Copy word for word the entries below between the line holding "Given: Select the" and the line holding "will [42, 359].", inclusive, and nothing else.

===== Records

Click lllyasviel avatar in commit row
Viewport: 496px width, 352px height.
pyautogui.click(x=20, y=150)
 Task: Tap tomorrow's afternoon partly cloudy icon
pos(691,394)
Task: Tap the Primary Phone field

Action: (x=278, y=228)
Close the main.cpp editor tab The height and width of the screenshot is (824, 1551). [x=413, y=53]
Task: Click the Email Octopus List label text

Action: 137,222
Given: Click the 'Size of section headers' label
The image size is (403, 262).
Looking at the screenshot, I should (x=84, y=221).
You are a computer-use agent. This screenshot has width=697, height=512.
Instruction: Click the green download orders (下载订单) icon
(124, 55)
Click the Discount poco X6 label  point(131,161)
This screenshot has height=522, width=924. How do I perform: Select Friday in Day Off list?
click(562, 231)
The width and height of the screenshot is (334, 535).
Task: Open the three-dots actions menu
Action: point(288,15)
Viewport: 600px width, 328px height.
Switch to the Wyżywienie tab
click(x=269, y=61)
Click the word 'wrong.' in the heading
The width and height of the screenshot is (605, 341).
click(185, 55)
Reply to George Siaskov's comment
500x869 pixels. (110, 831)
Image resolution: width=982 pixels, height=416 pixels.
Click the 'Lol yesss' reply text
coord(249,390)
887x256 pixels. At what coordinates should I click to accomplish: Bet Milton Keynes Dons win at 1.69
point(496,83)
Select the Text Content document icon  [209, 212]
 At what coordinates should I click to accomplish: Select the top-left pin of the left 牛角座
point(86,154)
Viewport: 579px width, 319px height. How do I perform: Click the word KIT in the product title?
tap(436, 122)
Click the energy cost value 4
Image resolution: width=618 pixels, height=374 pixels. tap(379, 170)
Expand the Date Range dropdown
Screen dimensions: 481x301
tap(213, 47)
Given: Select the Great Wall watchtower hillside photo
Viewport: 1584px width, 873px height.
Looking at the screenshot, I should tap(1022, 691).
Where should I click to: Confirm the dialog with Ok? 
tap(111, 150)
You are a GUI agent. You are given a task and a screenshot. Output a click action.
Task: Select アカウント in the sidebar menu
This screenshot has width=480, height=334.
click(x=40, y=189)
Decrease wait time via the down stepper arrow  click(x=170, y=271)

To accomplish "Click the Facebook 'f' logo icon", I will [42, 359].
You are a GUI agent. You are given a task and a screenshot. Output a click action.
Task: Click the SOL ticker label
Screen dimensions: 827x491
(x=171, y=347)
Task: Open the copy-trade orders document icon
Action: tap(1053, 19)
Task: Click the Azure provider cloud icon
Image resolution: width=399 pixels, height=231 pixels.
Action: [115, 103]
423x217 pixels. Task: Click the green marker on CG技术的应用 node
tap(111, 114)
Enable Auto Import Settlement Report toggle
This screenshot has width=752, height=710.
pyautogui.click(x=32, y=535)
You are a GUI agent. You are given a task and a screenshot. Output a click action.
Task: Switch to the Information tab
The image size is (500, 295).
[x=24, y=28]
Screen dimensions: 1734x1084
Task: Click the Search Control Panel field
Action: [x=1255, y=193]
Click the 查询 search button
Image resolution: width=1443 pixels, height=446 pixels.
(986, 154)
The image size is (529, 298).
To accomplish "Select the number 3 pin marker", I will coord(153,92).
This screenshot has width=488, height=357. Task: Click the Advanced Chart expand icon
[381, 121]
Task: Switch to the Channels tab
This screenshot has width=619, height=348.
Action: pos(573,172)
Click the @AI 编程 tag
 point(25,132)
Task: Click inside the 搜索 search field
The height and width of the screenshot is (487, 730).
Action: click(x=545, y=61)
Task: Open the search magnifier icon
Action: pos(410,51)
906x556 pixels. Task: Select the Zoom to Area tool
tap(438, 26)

==========

§ Output below:
Given: Select the Great Wall watchtower hillside photo
Viewport: 1584px width, 873px height.
Looking at the screenshot, I should tap(1022, 691).
Where should I click to: Confirm the dialog with Ok? 
tap(111, 150)
You are a GUI agent. You are given a task and a screenshot. Output a click action.
Task: Select アカウント in the sidebar menu
This screenshot has width=480, height=334.
click(x=40, y=189)
Decrease wait time via the down stepper arrow  click(x=170, y=271)

To accomplish "Click the Facebook 'f' logo icon", I will [42, 359].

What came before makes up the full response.